Instructions for the task: A word-for-word copy of the records that follow is needed, with every picture omitted.

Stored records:
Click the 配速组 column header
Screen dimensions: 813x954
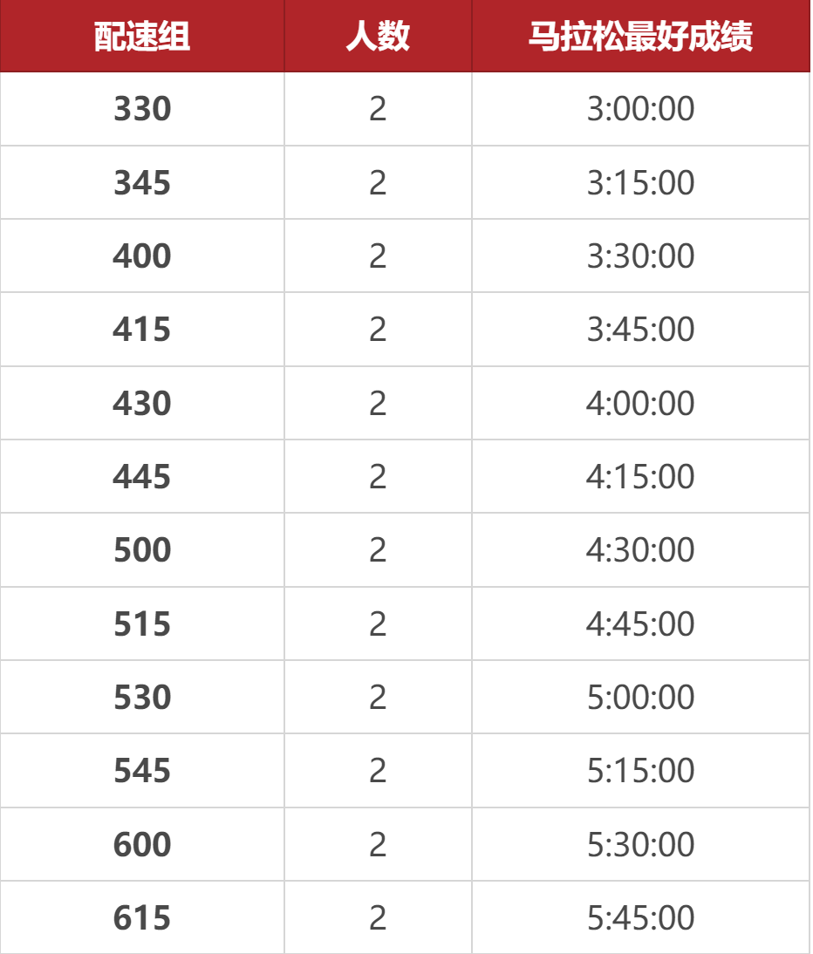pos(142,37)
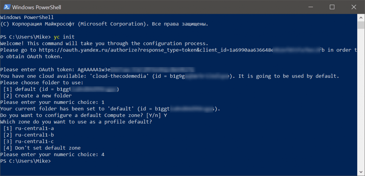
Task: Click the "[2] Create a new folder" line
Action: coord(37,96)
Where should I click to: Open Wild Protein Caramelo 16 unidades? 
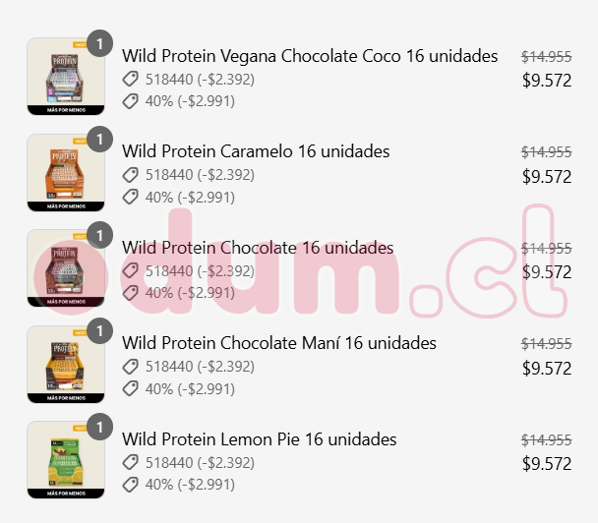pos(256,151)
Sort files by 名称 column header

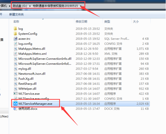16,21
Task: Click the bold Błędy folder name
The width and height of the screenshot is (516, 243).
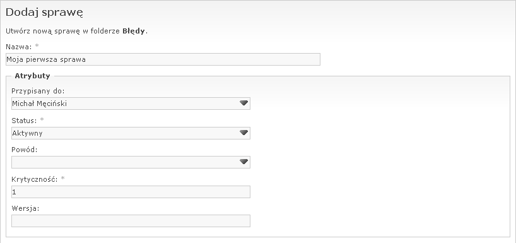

Solution for this exercise:
Click the 配速组 column header
Screen dimensions: 813x954
pos(142,37)
Task: Click the "[2] Create a new folder" line
Action: coord(37,96)
Where should I click to: Open Wild Protein Caramelo 16 unidades? 
pos(256,151)
Sort files by 名称 column header

16,21
Task: Click the bold Błędy folder name
The width and height of the screenshot is (516, 243).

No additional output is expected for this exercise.